Days passed. Busy days. Calls from Dubai. Calls from Mumbai. Updates. Info. Numbers being exchanged. Plans being made. The Dubai man was serious. He was going. He was booking tickets. He was preparing to leave for Sierra Leone.
Then the day came. He was off. The flight was booked. The old man had arranged everything. Visas. Contacts. Ground transport. The Dubai man would land. He would be met. He would see the gold. He would buy. He would bring back proof. And we would get paid.
We waited. No update. We called. No answer. We waited longer. The old man from Mumbai started calling frequently. Asking for news. Asking if we had heard anything. We had nothing. The Dubai man had vanished. Thin air. No trace. No message. No call. Nothing.
The story ends there. Not with a bang. With a silence. A disappearance. A question that was never answered.
Even at that time, we knew. Africa was not a simple place. The gold mines were controlled by foreign multinational giants. They took the profits. The local miners got meagre wages. Their living conditions were worse than anything you saw in the pictures. The wealth of the earth was leaving the continent in ships, and the people who dug it were starving.
There were civil wars. Armed rebels. Men with guns who did not care about your business card or your Dubai number. They kidnapped. They killed. They took what they wanted and left the rest to rot. The multinationals did not stop them. Sometimes the multinationals were the reason they existed.

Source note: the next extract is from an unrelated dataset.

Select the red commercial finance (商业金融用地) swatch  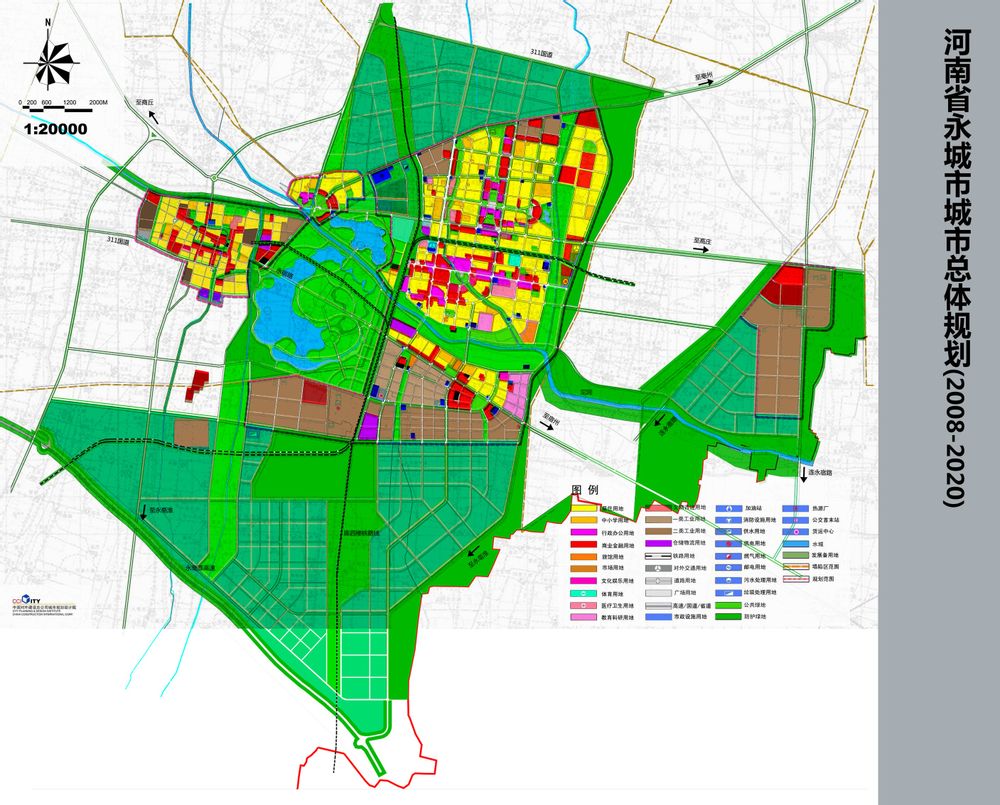(x=585, y=544)
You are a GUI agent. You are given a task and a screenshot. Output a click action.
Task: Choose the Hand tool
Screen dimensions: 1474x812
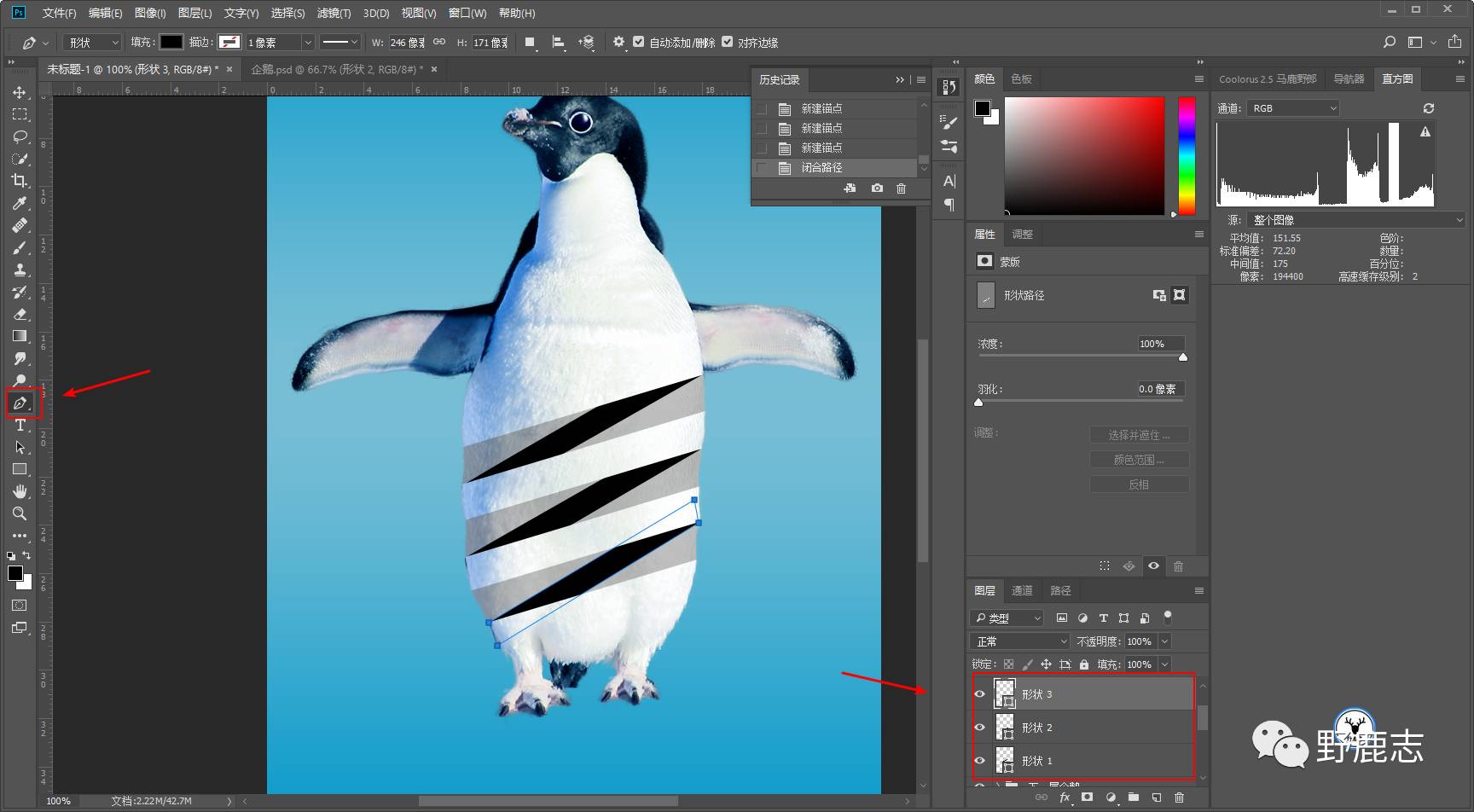point(20,491)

We knew this. We knew the risks. We knew the Dubai man was walking into a place where things could go wrong in ways we could not control. We hoped. We prayed. We waited.
He never called back.
Maybe he landed safely. Met the sources. Finished the deal. Flew home with gold in his bag and never called because why would he? We were just the middle. The ones who made the introduction. The ones he could forget.
Or maybe something else happened. Maybe he landed and was met by the wrong people. Maybe he was taken. Maybe he was held. Maybe he was killed. Maybe his body is in a place no one will ever find. Maybe the multinationals wanted to send a message. Stay away. This is our territory. This is our gold.
I do not know. I will never know. The Dubai man vanished. The old man from Mumbai eventually stopped calling. The listings were taken down. The phone stopped ringing. My friend and I moved on to other schemes. Other ways to avoid the nine to five.
But I have never forgotten. The gold. The calls. The movie hall. The Dubai number. The man who disappeared. The question that will never be answered.
That was the gold rush. Not the gold. The chase. The hope. The belief that this time, finally, something would break your way.
It did not. But the chase remains. In my chest. In the way I still answer the phone when a stranger calls. In the way I still believe that this time, maybe, the deal will close.
Not because I am stupid. Because the alternative is sitting in a chair, watching a clock, exchanging hours for rupees that disappear before the next month arrives.
I chose the chase. I still choose it. Even when the gold is not real. Even when the deal falls apart. Even when the man from Dubai vanishes into thin air.
The chase is the only thing that has ever made me feel alive.
I hope he is alive. I hope he is rich. I hope he thinks sometimes about the voice on the phone from India who connected him to his source. I hope he knows that I never forgot him. That I still wonder. That I still hope.
That is the gold rush. A man who flew to Sierra Leone and never called back. That is the story. No conclusion. No lesson. Just the memory. Just the disappearance. Just the silence after the last call.